Auto Accidents: Disc Injuries & MRI’s
Correlating a single causative event to objectified bodily injury is one of the most important aspects of handling complex medical legal cases. There are many types of tests that can be used to assess patient’s injury but without causal correlation they have little value. The mechanism of injury, the patient’s history and the physical examination give clues as to the location and type of injury sustained. It is only then that the findings on MRI, for example, carry “causative weight.” In recent years, identification of a “high intensity zone,” or HIZ, on MRI has been identified as a means to visualize tearing of the rear portion of the annulus fibrosis. In a study by Saifuddin, Braithwaite, White, Taylor and Renton (1998) and in a more recent paper by Peng, Hou, Wu, Zhang and Yang (2006), the authors discuss the reliability of visualizing a high intensity zone on MRI.
Diagnostic criteria to visualize annular tearing on MRI were initially established by Aprill and Bogduk in 1992.
In the 1998 study, the authors state that the objective of the study was to “To determine the sensitivity of magnetic resonance imaging in the detection of painful anular tears manifested by the high-intensity zone” (Saifuddin, Braithwaite, White, Taylor, & Renton, 1998, p. 453). They continued by saying, “Anular tears were identified in magnetic resonance images by the presence of a high-intensity zone in the posterior annulus” (Saifuddin et al., 1998, p. 453). The study also pointed out a very important aspect of MRI physics and slice thickness reporting, “The ability to identify an HIZ on T2-weighted MRI scans has also been related to slice thickness.
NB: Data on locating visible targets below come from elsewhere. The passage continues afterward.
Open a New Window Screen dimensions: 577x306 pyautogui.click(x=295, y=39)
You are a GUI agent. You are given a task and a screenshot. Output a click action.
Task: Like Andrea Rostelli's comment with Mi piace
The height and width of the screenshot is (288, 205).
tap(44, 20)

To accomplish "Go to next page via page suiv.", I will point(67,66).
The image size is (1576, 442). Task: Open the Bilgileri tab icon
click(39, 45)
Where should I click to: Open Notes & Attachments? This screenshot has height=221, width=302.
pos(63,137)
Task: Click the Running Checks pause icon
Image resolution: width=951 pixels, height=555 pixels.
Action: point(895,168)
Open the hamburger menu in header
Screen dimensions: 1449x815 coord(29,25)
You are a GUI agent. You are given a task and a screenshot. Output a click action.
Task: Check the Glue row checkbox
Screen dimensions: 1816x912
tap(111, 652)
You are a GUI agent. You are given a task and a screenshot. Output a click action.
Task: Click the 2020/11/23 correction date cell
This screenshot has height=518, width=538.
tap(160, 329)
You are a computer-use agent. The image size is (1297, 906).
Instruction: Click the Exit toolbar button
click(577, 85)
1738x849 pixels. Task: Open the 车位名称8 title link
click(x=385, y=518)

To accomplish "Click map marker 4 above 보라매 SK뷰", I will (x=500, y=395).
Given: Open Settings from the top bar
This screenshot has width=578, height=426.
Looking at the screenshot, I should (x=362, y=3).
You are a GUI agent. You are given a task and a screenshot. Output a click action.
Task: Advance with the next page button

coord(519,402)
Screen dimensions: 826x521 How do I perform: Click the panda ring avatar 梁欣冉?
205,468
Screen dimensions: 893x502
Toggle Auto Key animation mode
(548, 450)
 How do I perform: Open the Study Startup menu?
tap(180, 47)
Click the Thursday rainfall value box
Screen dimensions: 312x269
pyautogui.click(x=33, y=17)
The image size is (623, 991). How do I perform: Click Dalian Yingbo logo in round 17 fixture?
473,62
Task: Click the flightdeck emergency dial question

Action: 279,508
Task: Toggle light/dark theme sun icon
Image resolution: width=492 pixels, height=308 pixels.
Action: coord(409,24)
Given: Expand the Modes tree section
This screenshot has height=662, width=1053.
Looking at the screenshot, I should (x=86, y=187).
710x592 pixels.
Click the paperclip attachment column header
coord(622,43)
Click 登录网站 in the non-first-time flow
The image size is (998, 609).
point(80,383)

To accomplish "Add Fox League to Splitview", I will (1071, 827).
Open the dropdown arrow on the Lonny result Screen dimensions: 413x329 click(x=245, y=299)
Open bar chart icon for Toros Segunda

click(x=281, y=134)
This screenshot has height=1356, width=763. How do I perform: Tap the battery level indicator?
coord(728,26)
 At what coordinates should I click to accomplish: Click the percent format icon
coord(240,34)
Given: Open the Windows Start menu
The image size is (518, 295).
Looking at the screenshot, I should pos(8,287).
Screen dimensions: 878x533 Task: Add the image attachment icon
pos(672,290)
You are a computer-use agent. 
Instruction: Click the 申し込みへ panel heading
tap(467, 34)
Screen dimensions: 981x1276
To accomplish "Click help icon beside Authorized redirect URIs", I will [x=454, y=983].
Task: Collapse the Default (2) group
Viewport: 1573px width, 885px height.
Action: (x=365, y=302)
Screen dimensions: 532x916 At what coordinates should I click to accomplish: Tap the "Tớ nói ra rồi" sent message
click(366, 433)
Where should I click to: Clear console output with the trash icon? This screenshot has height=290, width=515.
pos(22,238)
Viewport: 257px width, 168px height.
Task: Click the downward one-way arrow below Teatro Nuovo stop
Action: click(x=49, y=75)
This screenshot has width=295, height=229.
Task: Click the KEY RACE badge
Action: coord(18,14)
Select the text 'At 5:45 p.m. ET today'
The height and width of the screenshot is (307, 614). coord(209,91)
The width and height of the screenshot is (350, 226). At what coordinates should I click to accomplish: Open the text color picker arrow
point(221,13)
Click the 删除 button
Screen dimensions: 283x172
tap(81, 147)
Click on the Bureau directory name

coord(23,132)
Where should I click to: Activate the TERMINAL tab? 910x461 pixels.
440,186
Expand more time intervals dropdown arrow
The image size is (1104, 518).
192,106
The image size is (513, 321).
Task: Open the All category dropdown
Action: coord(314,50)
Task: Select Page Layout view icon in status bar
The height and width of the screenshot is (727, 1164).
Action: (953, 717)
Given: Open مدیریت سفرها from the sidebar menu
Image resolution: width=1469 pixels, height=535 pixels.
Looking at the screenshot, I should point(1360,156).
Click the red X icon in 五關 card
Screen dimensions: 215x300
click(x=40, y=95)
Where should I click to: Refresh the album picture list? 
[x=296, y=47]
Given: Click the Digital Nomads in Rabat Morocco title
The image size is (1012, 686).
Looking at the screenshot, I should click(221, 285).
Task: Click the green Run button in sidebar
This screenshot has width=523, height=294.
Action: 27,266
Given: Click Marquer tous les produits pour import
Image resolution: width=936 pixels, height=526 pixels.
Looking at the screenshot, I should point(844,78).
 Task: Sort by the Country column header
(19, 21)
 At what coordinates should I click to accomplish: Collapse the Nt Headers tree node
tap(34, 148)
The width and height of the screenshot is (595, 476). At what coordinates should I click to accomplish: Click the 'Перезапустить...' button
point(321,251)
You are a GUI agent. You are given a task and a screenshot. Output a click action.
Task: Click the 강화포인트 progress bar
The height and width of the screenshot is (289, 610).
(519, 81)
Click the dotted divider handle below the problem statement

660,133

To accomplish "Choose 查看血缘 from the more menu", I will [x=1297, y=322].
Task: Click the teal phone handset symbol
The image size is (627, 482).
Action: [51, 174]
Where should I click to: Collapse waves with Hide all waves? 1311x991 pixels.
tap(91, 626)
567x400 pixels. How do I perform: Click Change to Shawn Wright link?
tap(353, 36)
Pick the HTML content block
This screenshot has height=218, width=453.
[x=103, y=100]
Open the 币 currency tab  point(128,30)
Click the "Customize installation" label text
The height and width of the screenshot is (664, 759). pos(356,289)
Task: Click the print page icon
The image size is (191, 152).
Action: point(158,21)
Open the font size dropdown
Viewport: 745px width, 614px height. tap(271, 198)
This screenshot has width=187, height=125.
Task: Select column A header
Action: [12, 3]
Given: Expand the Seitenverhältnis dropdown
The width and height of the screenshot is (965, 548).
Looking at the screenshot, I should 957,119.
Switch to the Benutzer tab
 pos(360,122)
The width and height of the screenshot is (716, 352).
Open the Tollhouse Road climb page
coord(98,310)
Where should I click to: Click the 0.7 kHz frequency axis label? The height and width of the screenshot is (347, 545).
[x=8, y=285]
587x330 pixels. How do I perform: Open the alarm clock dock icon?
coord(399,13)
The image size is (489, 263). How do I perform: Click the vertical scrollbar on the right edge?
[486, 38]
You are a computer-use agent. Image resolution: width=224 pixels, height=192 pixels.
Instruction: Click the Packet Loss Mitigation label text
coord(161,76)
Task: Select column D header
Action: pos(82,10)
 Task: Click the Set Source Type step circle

Most current MRI sequences employ a 4- or 5-mm slice thickness. A small tear may therefore not be identified using such slice thicknesses because of partial volume averaging with the surrounding hypointense annulus” (Saifuddin et al., 1998, p. 457). The authors also recommend that the parameters of the study should not include a gap between slices. It should be noted that the slice thickness parameters, as published by the American College of Radiology in 2006, were outlined in chart form in Bimonthly #74, MRI parameters.
In the study published more recently in 2006, the authors also reported, “The current study suggests that the HIZ of the lumbar disc on MRI in the patient with low back pain could be considered as a reliable marker of painful outer annular disruption” (Peng, Hou, Wu, Zhang, & Yang, 2006, p. 583). This again confirms the findings of Aprill and Bogduk in 1992. Proper history taking, documentation of causal relationship and knowledge of how to order and properly read MRI studies is critical in the medical legal world. Clinicians that have the credentials and are current with the research literature are required to properly render causality, a proper diagnosis and prognosis in personal injury cases.